Im Kriegsgebiet des Donbass wird offenbar wieder gekämpft. Das ukrainische Militär und prorussische Separatisten haben sich dutzendfachen Beschuss und gegenseitige Provokationen vorgeworfen. Trotz Waffenruhe seien mindestens zwei Soldaten getötet worden, sagte Armeesprecher Andrej Lyssenko. Gefechte habe es im Süden in der Nähe der Hafenstadt Mariupol gegeben. Die Aufständischen in der Großstadt Donezk berichteten von mindestens einem Toten in den eigenen Reihen.

Lyssenko warf Russland vor, die Separatisten weiter mit Waffen zu versorgen. Eine Kolonne mit zehn Panzern habe im Gebiet Luhansk die russische Grenze überquert, sagte der Armeesprecher. Eine unabhängige Bestätigung gab es zunächst nicht. Russland weist Vorwürfe zurück, die Separatisten militärisch auszurüsten. Moskau wirft Kiew vor, eine neue Offensive im Donbass vorzubereiten. 

Der ukrainische Ministerpräsident Arseni Jazenjuk kündigte in Kiew eine engere Zusammenarbeit mit der Nato an. Ein Abkommen, das vor allem eine technische Kooperation vorsieht, solle in Kürze unterzeichnet werden. Die Ukraine hofft auf eine Aufnahme in die Allianz. Die Bundesregierung lehnt dies ab.
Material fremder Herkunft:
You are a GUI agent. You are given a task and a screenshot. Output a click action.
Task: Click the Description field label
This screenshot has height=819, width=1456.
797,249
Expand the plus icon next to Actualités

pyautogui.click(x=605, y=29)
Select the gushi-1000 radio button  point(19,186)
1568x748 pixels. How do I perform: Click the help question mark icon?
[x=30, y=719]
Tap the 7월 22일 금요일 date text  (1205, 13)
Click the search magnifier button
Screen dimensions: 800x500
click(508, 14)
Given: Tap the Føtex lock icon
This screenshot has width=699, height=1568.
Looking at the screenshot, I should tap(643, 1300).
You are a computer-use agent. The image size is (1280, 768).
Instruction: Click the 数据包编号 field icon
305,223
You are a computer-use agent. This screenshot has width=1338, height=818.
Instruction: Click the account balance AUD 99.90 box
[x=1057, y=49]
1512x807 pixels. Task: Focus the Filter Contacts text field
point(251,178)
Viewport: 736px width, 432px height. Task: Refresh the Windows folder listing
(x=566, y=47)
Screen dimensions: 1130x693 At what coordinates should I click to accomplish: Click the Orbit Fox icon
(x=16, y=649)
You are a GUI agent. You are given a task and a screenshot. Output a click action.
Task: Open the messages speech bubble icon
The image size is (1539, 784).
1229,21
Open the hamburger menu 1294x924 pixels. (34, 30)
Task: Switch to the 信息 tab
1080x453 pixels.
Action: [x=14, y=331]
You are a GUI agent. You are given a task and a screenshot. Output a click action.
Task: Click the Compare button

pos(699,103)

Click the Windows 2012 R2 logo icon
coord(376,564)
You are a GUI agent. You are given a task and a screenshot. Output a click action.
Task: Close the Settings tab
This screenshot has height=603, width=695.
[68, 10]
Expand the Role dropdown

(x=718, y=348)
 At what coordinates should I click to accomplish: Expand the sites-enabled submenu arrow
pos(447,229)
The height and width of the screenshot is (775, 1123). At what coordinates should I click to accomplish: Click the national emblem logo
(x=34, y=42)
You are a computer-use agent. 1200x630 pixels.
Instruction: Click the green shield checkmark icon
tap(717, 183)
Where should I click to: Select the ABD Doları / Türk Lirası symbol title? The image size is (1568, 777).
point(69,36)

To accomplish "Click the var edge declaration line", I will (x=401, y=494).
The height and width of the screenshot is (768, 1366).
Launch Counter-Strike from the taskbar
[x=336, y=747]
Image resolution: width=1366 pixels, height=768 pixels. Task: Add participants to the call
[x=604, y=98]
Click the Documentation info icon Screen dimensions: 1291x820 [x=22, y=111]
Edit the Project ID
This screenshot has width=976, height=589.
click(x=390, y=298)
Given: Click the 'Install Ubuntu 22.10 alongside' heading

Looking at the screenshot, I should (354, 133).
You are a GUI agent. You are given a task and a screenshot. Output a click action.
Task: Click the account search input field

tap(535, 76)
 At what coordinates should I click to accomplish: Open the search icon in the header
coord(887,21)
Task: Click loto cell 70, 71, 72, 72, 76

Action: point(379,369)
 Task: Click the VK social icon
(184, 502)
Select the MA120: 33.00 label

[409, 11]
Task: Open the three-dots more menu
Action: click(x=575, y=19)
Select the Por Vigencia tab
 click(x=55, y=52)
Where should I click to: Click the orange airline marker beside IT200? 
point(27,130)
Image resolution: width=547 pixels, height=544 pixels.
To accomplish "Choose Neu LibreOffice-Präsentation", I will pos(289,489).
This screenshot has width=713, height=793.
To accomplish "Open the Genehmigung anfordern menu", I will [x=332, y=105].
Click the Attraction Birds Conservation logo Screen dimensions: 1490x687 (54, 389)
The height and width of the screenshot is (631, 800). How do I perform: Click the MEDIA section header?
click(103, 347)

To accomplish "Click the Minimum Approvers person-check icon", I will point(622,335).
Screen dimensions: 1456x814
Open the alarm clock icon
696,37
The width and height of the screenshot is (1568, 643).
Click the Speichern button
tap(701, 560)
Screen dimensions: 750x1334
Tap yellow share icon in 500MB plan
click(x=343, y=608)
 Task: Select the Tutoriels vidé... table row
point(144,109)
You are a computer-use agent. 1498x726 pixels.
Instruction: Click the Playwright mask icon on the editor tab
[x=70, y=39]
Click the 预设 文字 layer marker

Seit Unterzeichnung eines Waffenstillstandsabkommens im Februar in Minsk sind die Gefechte in der Ostukraine deutlich abgeflaut, auch wenn es immer wieder Tote auf beiden Seiten gibt. Seit Beginn des bewaffneten Konflikts in der Region vor einem Jahr wurden nach Schätzungen mehr als 6.000 Menschen getötet.